Şimdi sormak gerekirse tebliğciler kimlerdir? Belki hepimiz kendi dışımızda başkalarını, özel bir grubu, bir cemaati aklımıza getirmek yönünde çalıştırırız beynimizi.

Ancak ayeti okuduğumuz da görürüz ki, bu vazife erkek ve kadın hepimize emredilmiş, namaz ve zekâtla birlikte zikredilmiş bir vazifedir.

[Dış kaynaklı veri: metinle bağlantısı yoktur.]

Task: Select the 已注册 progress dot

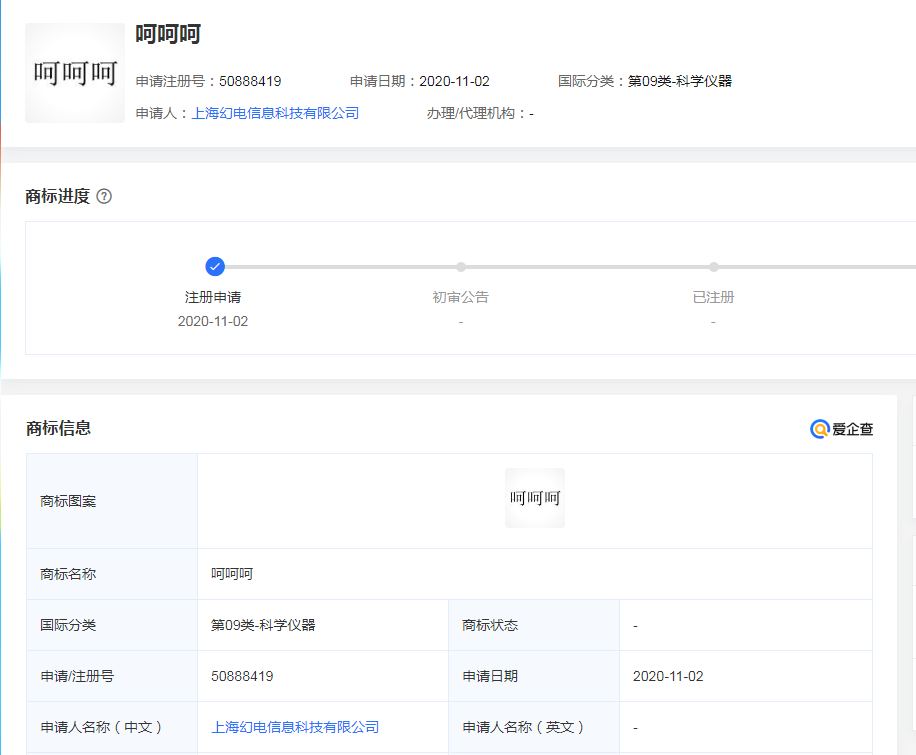Action: (713, 266)
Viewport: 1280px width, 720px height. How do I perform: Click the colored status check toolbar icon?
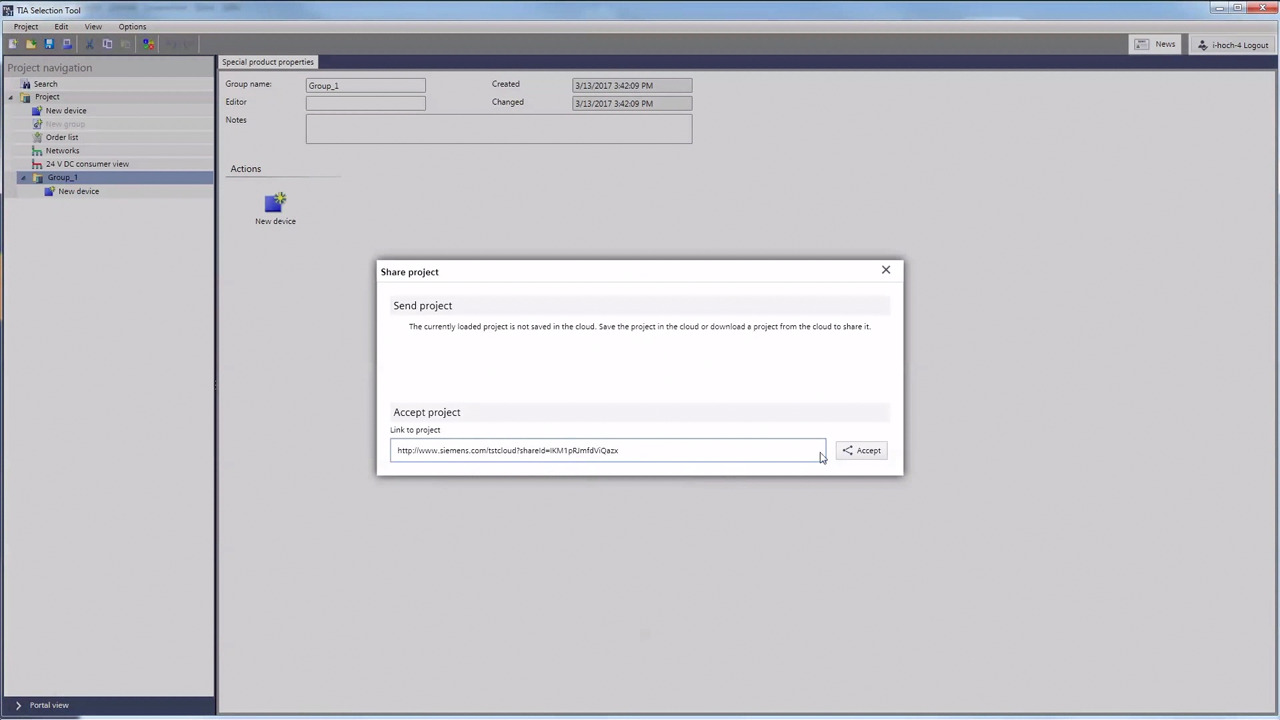[x=148, y=44]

“Mü'min erkekler ve mü'min kadınlar birbirlerinin dostlarıdır. İyiliği emreder, kötülükten alıkoyarlar. Namazı dosdoğru kılar, zekâtı verirler. Allah'a ve Resûlüne itaat ederler. İşte bunlara Allah merhamet edecektir. Şüphesiz Allah mutlak güç sahibidir, hüküm ve hikmet sahibidir.”  (Tevbe suresi 71)

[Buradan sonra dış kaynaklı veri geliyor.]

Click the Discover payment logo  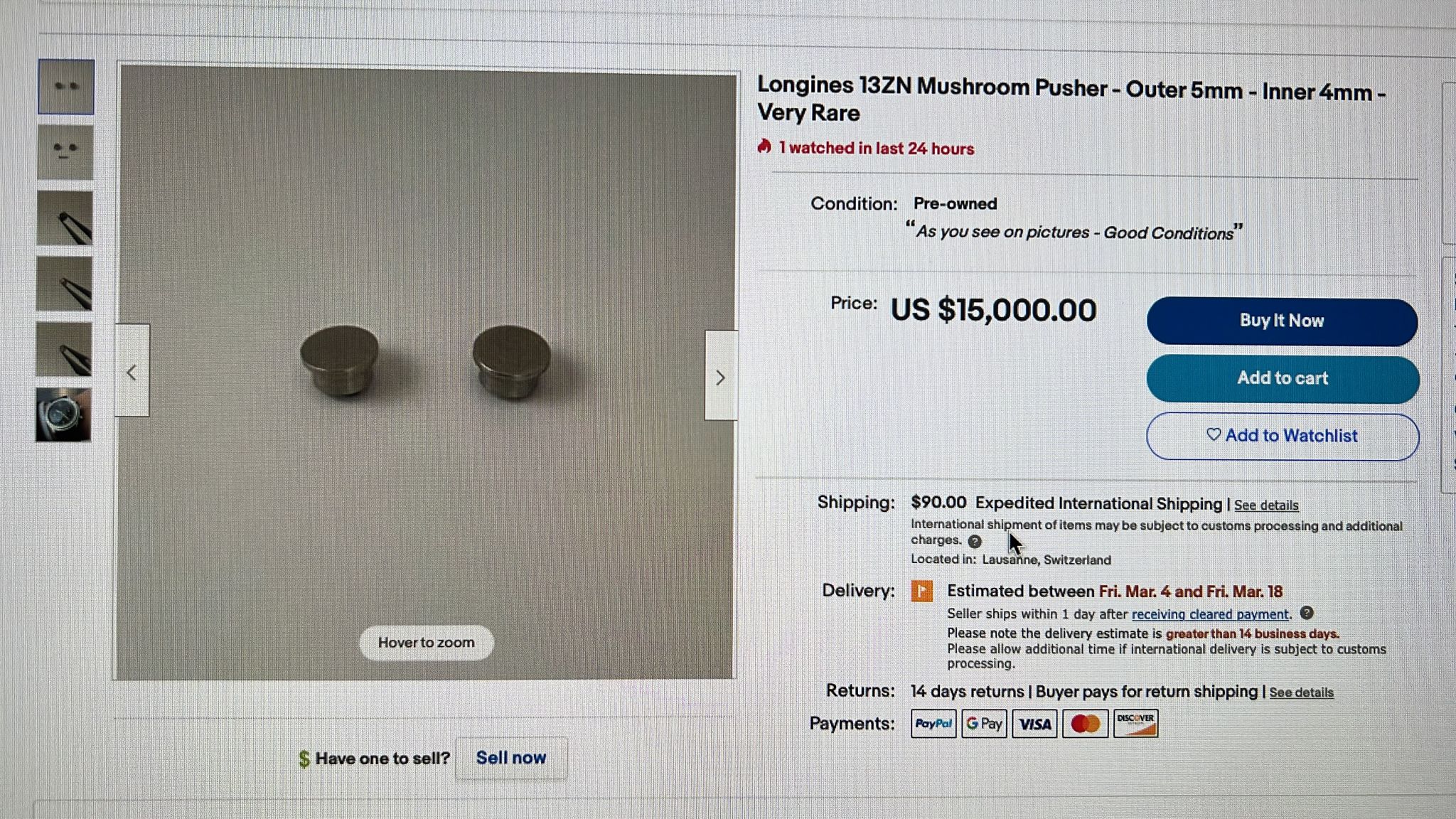click(x=1135, y=724)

Bu şuurla baktığımızda her Müslüman, yani sen, yani ben, hepimiz birer tebliğciyiz. Ancak “Bir Müslüman nasıl bir tebliğci olmalıdır?” sorusuyla birlikte, bir tanım yapmak gerekirse; tebliğci: “Tebliğ görevini hiçbir ücret ve dünyalık menfaat karşılığı olmadan, zorluklarına Allah rızası için katlanarak gerçekleştiren, eğitimli ve anlatacağı gerçekleri kendi hayatında yaşayan, yaşamaya ve yaşatmaya çalışan, ahlaki faziletleri kişiliğine işlemeyi başarmış gönül eridir.”

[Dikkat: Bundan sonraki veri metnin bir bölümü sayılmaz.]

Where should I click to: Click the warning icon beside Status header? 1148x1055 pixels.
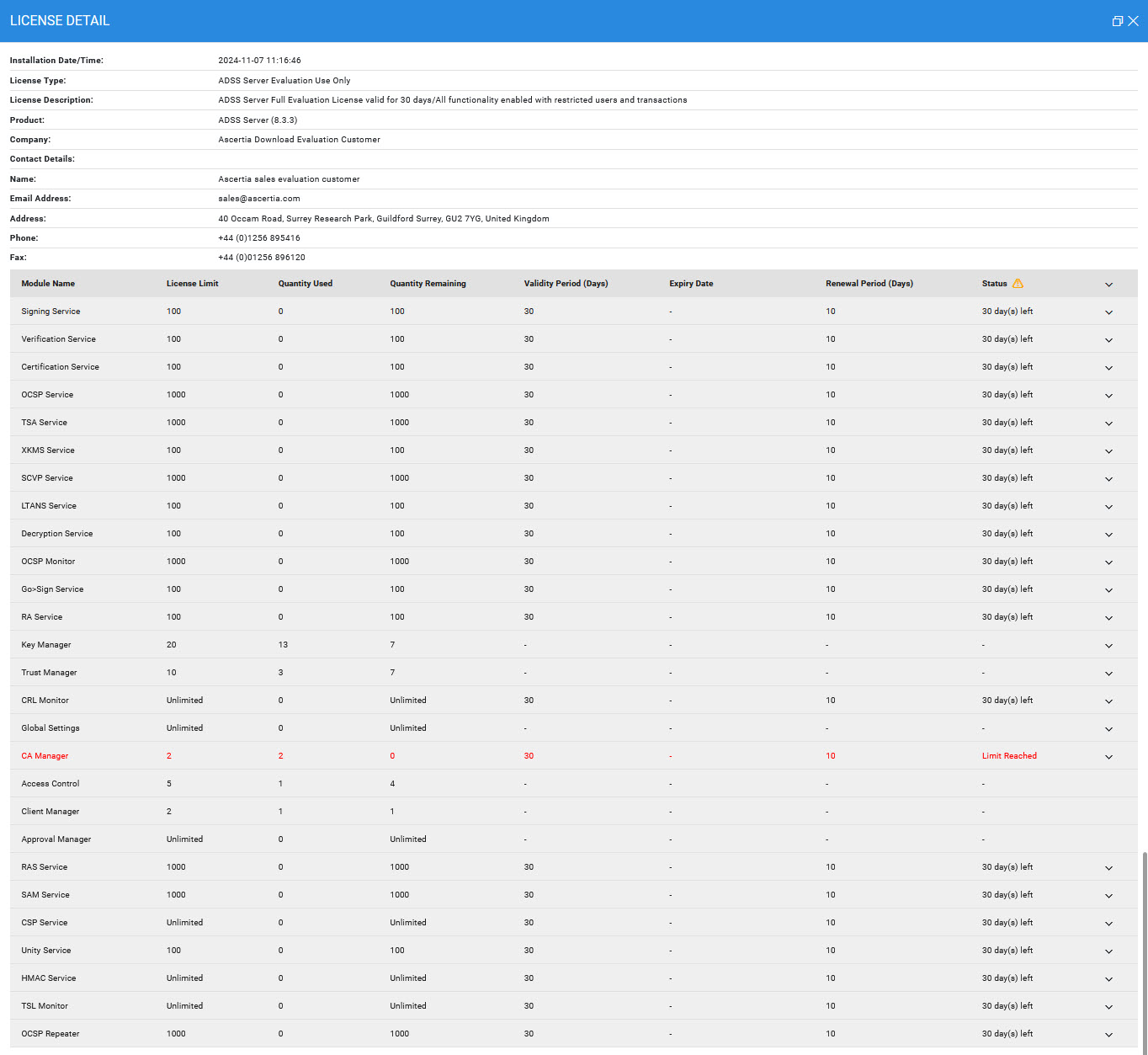1018,284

“Bütün Müslümanlar tebliğcidir, bu şuura erişmek zorundadır.” dedikten sonra “Hocalar dururken neden her Müslüman'ı bu işe kattığımızı” maddeler halinde anlatmaya çalışalım:

  1. Hayatın her aşamasında iyilik ve kötülük vardır. Ve herkes kendi hayatında, günlük yaşamında karşılaştığı olaylarda, toplumsal ve bireysel ilişkilerde iyilikten taraf olmalı, kötülüklere kayıtsız kalmamalıdır.
  2. Bu vazifeyi sadece âlimlere ve hocalara bırakırsak, özellikle günümüzde her yeri saran günah seline, âlimlerin ve hocaların yetişmesini beklemek düşünülemez.
  3. Bu vazifenin mayası ihlastır, aşktır. Her Müslümanın gayesi Allah'ın rızasına, sevgisine ulaşmak olmalıdır. Ve bu aşkla yaşamalıdır, anlatmalıdır. Aşk ve ihlas ile yaşanan ve anlatılan bir İslamiyet daha tesirlidir. Dünya'nın birçok bölgesine İslamiyet hoca ve âlimlerden ziyade ihlaslı ve samimi yaşayan örnek Müslümanlar sayesinde yayılmıştır.
  4. Bu vazife hem çok büyük hem de çok mükâfatladır. “…Siz hayır işlerinde yarışın….” (Bakara 148) ayetiyle de Allah'ımız bizlere çok gayret etmemizi emretmişlerdir. Müslüman dünya işlerimde kendinden altındakilere, ahiret işlerinde kendisinden yukarıdakiler bakmalıdır. Neden Allah'ın rızasını kazandıracak, ahirette yüzümüzü güldürecek böylesine bir vazifeye kayıtsız kalalım ki?!.
  5. Ülkemizin cihadı tebliğdir. Çok şükür ülkemiz kâfir ülkelerin işgali altında değildir. Bu sebeple silahlı bir cihat söz konusu değildir.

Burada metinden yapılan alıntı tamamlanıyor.